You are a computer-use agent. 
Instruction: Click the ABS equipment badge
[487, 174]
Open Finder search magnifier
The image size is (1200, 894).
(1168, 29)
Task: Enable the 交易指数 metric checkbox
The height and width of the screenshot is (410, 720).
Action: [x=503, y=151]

------------------------------------------------------------------------

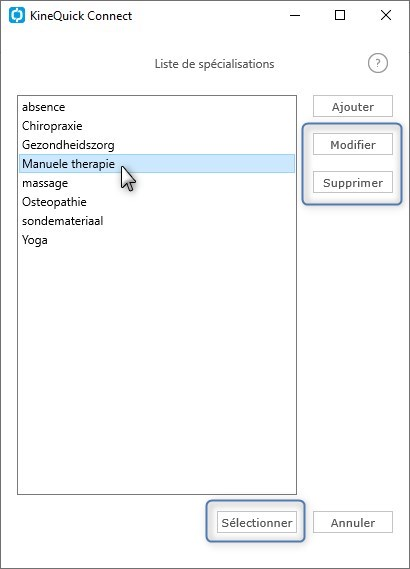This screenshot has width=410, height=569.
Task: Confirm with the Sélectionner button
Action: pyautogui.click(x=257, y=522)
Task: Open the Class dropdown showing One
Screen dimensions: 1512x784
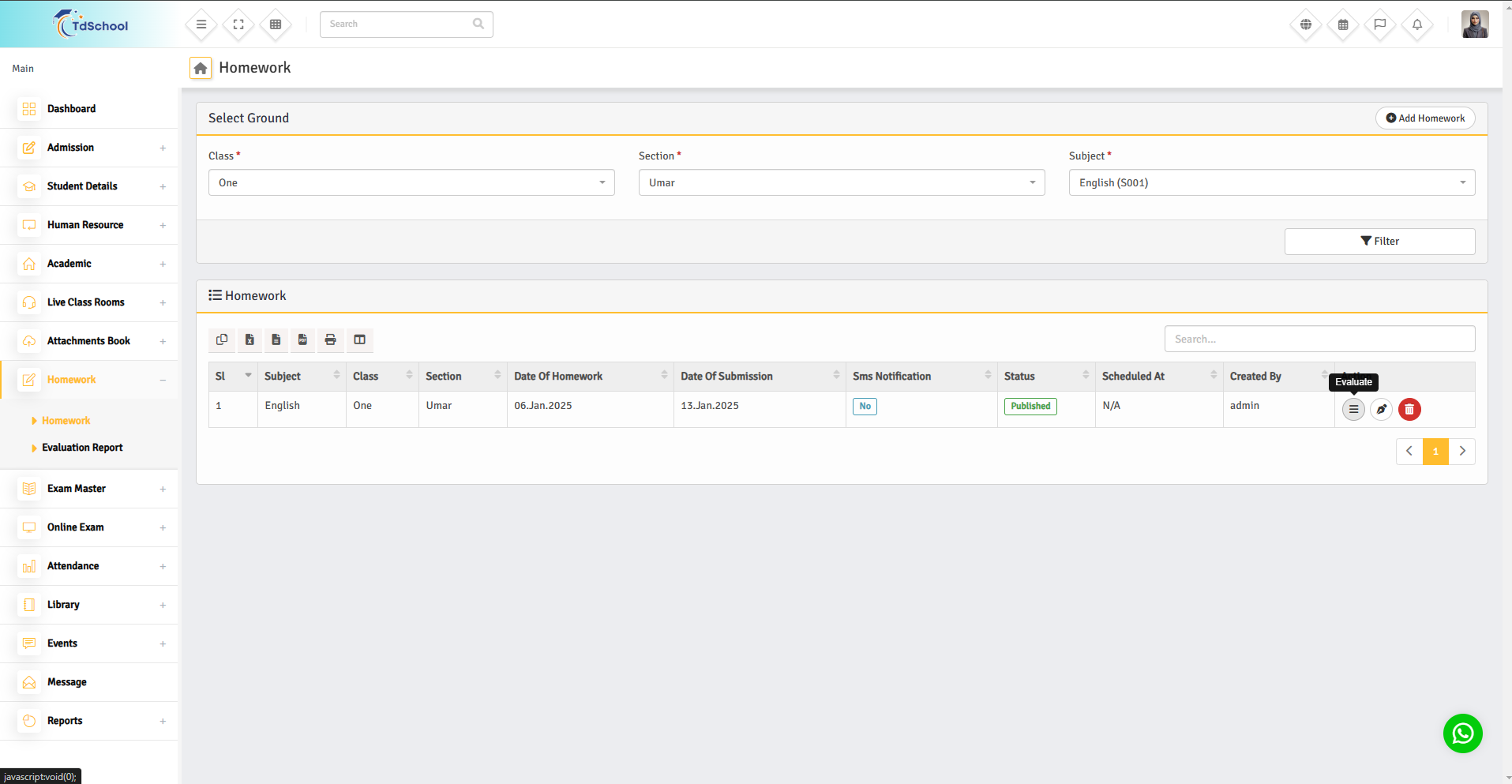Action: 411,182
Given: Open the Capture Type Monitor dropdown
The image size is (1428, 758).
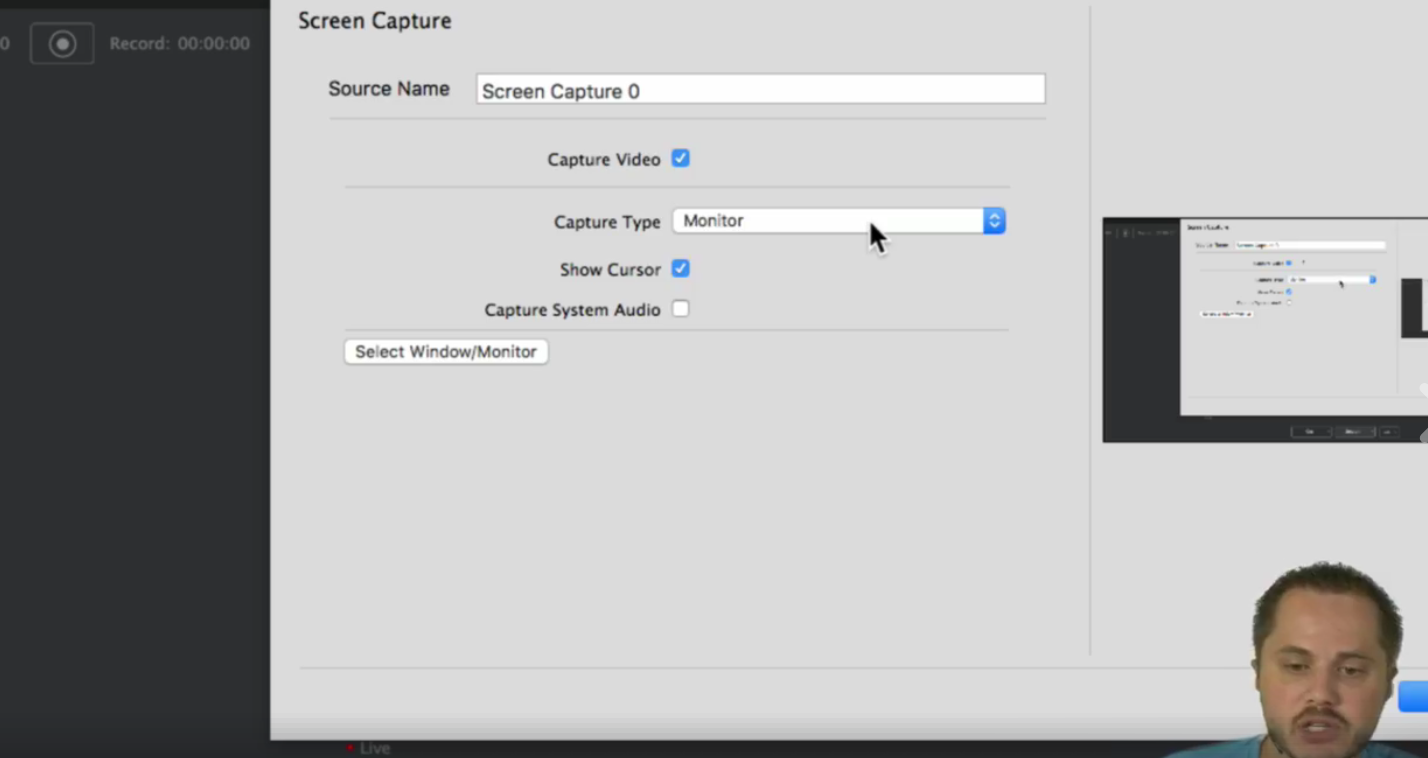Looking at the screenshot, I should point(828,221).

------------------------------------------------------------------------

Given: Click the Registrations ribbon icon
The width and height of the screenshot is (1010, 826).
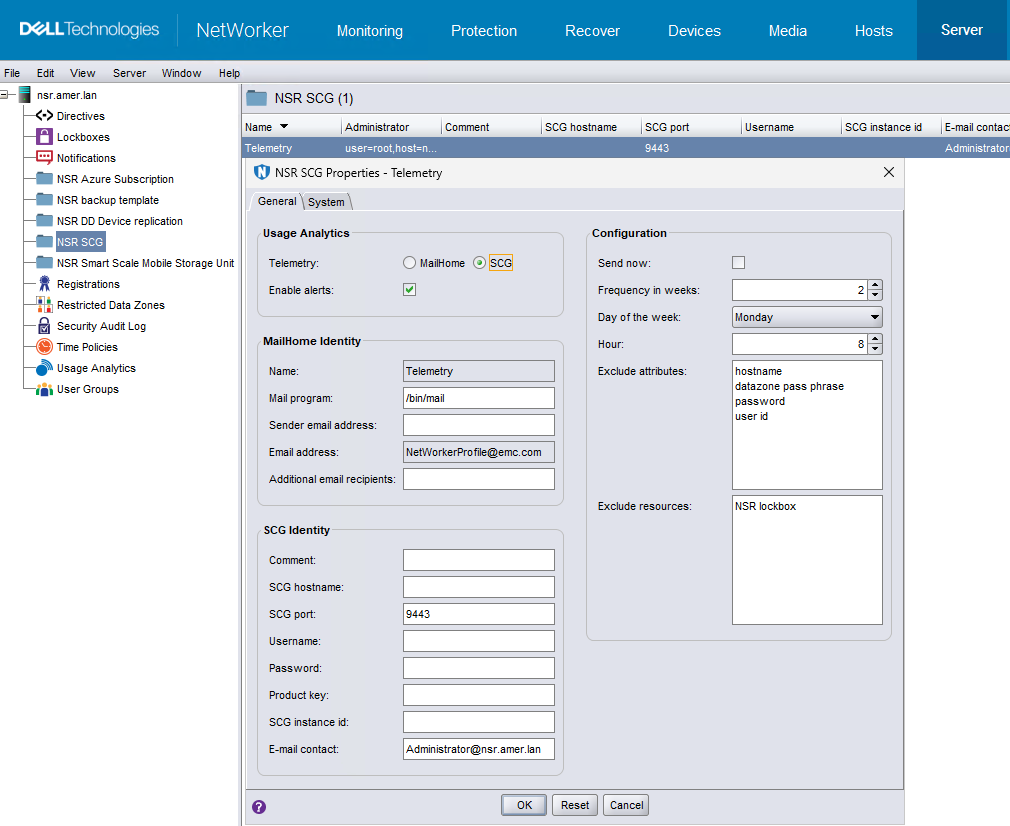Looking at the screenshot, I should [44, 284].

------------------------------------------------------------------------

▶ [Task description]: From the entries, find how many lines contain "Given" and give the number alone.

▶ [Problem solution]: 2